* _Objective_: Reproduce the entries below, swapping "Where should I click to" for "Which spot should I click to" wherever it occurs, and leave every other character untouched.

--- START Exercise inputs ---

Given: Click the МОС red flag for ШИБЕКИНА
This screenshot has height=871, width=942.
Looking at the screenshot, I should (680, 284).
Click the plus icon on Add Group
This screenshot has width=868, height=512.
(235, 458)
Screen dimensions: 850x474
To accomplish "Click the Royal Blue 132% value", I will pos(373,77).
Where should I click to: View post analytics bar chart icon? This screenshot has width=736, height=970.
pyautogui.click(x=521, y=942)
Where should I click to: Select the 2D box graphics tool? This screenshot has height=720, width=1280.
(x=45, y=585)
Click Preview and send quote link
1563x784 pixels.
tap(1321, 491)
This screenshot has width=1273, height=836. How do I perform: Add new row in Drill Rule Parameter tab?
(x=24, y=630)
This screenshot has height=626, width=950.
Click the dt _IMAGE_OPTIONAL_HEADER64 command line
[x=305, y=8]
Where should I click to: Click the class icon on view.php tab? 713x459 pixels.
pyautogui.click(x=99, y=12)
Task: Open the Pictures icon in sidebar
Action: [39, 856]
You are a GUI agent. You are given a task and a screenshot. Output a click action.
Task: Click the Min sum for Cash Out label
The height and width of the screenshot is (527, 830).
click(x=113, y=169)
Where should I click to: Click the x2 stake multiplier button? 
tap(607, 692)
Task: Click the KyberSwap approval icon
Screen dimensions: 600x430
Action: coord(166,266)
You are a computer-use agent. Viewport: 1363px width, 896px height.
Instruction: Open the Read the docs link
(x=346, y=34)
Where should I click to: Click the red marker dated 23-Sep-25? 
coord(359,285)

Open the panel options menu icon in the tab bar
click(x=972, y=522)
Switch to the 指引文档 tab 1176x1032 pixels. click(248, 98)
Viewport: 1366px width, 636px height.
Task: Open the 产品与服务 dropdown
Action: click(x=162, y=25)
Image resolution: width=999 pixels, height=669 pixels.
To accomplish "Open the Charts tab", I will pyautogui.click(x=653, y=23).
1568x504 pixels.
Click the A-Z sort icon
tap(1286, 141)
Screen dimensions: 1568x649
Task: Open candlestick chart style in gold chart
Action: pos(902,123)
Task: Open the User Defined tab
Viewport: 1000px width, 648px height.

--- END Exercise inputs ---

* _Worked answer_:
Given: Click the МОС red flag for ШИБЕКИНА
This screenshot has height=871, width=942.
Looking at the screenshot, I should (680, 284).
Click the plus icon on Add Group
This screenshot has width=868, height=512.
(235, 458)
Screen dimensions: 850x474
To accomplish "Click the Royal Blue 132% value", I will pos(373,77).
Which spot should I click to: View post analytics bar chart icon? This screenshot has width=736, height=970.
pyautogui.click(x=521, y=942)
Which spot should I click to: Select the 2D box graphics tool? This screenshot has height=720, width=1280.
(x=45, y=585)
Click Preview and send quote link
1563x784 pixels.
tap(1321, 491)
This screenshot has width=1273, height=836. How do I perform: Add new row in Drill Rule Parameter tab?
(x=24, y=630)
This screenshot has height=626, width=950.
Click the dt _IMAGE_OPTIONAL_HEADER64 command line
[x=305, y=8]
Which spot should I click to: Click the class icon on view.php tab? 713x459 pixels.
pyautogui.click(x=99, y=12)
Task: Open the Pictures icon in sidebar
Action: [39, 856]
You are a GUI agent. You are given a task and a screenshot. Output a click action.
Task: Click the Min sum for Cash Out label
The height and width of the screenshot is (527, 830).
click(x=113, y=169)
Which spot should I click to: Click the x2 stake multiplier button? 
tap(607, 692)
Task: Click the KyberSwap approval icon
Screen dimensions: 600x430
Action: coord(166,266)
You are a computer-use agent. Viewport: 1363px width, 896px height.
Instruction: Open the Read the docs link
(x=346, y=34)
Which spot should I click to: Click the red marker dated 23-Sep-25? 
coord(359,285)

Open the panel options menu icon in the tab bar
click(x=972, y=522)
Switch to the 指引文档 tab 1176x1032 pixels. click(248, 98)
Viewport: 1366px width, 636px height.
Task: Open the 产品与服务 dropdown
Action: click(x=162, y=25)
Image resolution: width=999 pixels, height=669 pixels.
To accomplish "Open the Charts tab", I will pyautogui.click(x=653, y=23).
1568x504 pixels.
Click the A-Z sort icon
tap(1286, 141)
Screen dimensions: 1568x649
Task: Open candlestick chart style in gold chart
Action: pos(902,123)
Task: Open the User Defined tab
Viewport: 1000px width, 648px height.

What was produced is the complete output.